## EXERCISE AIM:
The full data must be written out exactly, with every line included.

*** DATASET EXCERPTS ***

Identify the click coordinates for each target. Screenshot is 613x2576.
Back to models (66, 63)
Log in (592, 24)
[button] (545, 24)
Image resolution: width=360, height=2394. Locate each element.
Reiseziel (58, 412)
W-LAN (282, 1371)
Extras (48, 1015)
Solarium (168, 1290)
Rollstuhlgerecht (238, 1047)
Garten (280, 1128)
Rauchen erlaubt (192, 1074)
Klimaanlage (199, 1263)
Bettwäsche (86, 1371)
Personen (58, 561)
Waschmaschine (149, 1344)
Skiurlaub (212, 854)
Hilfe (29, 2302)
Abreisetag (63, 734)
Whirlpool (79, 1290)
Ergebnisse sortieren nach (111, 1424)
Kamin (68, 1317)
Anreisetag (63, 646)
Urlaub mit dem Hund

*** End of DATASET EXCERPTS ***

## TASK RESPONSE:
Identify the click coordinates for each target. Screenshot is 613x2576.
Back to models (66, 63)
Log in (592, 24)
[button] (545, 24)
Image resolution: width=360, height=2394. Locate each element.
Reiseziel (58, 412)
W-LAN (282, 1371)
Extras (48, 1015)
Solarium (168, 1290)
Rollstuhlgerecht (238, 1047)
Garten (280, 1128)
Rauchen erlaubt (192, 1074)
Klimaanlage (199, 1263)
Bettwäsche (86, 1371)
Personen (58, 561)
Waschmaschine (149, 1344)
Skiurlaub (212, 854)
Hilfe (29, 2302)
Abreisetag (63, 734)
Whirlpool (79, 1290)
Ergebnisse sortieren nach (111, 1424)
Kamin (68, 1317)
Anreisetag (63, 646)
Urlaub mit dem Hund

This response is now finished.